Stored items
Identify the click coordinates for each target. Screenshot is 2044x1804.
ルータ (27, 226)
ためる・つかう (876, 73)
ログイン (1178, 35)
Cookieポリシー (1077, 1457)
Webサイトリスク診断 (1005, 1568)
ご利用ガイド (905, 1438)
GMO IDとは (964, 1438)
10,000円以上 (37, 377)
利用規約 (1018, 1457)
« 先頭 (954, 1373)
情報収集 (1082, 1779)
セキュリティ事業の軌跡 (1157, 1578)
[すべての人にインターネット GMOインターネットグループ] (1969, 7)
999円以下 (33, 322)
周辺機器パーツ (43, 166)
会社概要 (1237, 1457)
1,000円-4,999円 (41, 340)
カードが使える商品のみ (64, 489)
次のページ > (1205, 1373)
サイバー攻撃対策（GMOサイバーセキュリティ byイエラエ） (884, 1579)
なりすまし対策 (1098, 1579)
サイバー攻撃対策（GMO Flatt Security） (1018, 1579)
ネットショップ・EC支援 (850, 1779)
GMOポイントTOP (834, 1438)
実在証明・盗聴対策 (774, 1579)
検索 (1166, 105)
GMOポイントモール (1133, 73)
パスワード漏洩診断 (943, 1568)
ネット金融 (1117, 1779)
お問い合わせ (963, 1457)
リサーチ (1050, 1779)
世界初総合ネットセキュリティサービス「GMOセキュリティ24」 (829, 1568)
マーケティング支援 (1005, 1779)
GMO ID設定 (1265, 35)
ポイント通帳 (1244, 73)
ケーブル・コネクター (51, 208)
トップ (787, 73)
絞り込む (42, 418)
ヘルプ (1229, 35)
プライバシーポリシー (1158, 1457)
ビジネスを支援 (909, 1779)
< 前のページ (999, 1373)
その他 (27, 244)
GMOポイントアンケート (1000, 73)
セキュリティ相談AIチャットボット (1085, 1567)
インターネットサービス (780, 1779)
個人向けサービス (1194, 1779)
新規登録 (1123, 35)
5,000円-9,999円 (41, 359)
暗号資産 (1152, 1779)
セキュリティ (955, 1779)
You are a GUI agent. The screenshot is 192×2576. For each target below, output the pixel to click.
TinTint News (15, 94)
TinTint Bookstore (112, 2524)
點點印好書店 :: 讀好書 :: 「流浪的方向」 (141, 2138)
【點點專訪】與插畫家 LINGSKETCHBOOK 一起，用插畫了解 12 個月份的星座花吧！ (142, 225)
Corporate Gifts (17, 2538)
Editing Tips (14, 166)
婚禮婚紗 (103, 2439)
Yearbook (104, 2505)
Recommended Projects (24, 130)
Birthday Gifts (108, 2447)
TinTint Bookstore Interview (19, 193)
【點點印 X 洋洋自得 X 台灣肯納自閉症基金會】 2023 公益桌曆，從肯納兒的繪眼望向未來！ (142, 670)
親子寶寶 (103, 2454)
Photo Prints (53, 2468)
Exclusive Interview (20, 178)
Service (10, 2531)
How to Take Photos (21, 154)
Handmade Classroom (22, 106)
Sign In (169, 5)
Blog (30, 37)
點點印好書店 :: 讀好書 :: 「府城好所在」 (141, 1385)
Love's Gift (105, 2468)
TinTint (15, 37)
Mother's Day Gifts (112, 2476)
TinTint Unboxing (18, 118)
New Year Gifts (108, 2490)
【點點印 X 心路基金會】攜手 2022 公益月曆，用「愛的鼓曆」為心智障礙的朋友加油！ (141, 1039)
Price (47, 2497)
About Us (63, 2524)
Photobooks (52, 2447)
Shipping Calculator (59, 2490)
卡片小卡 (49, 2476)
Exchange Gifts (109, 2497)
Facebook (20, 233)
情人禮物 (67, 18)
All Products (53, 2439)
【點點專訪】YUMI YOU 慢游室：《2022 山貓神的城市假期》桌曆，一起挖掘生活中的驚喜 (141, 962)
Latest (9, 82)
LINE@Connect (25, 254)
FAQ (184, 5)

**WHAT YOU SHOULD DO:** Only the lines from the first line of the records through the line with "暗号資産 (1152, 1779)" should be reproduced, exactly and with nothing added.

**YOUR RESPONSE:**
Identify the click coordinates for each target. Screenshot is 2044x1804.
ルータ (27, 226)
ためる・つかう (876, 73)
ログイン (1178, 35)
Cookieポリシー (1077, 1457)
Webサイトリスク診断 (1005, 1568)
ご利用ガイド (905, 1438)
GMO IDとは (964, 1438)
10,000円以上 (37, 377)
利用規約 (1018, 1457)
« 先頭 (954, 1373)
情報収集 (1082, 1779)
セキュリティ事業の軌跡 (1157, 1578)
[すべての人にインターネット GMOインターネットグループ] (1969, 7)
999円以下 (33, 322)
周辺機器パーツ (43, 166)
会社概要 (1237, 1457)
1,000円-4,999円 (41, 340)
カードが使える商品のみ (64, 489)
次のページ > (1205, 1373)
サイバー攻撃対策（GMOサイバーセキュリティ byイエラエ） (884, 1579)
なりすまし対策 (1098, 1579)
サイバー攻撃対策（GMO Flatt Security） (1018, 1579)
ネットショップ・EC支援 (850, 1779)
GMOポイントTOP (834, 1438)
実在証明・盗聴対策 (774, 1579)
検索 (1166, 105)
GMOポイントモール (1133, 73)
パスワード漏洩診断 (943, 1568)
ネット金融 (1117, 1779)
お問い合わせ (963, 1457)
リサーチ (1050, 1779)
世界初総合ネットセキュリティサービス「GMOセキュリティ24」 (829, 1568)
マーケティング支援 (1005, 1779)
GMO ID設定 (1265, 35)
ポイント通帳 (1244, 73)
ケーブル・コネクター (51, 208)
トップ (787, 73)
絞り込む (42, 418)
ヘルプ (1229, 35)
プライバシーポリシー (1158, 1457)
ビジネスを支援 (909, 1779)
< 前のページ (999, 1373)
その他 (27, 244)
GMOポイントアンケート (1000, 73)
セキュリティ相談AIチャットボット (1085, 1567)
インターネットサービス (780, 1779)
個人向けサービス (1194, 1779)
新規登録 (1123, 35)
5,000円-9,999円 (41, 359)
暗号資産 (1152, 1779)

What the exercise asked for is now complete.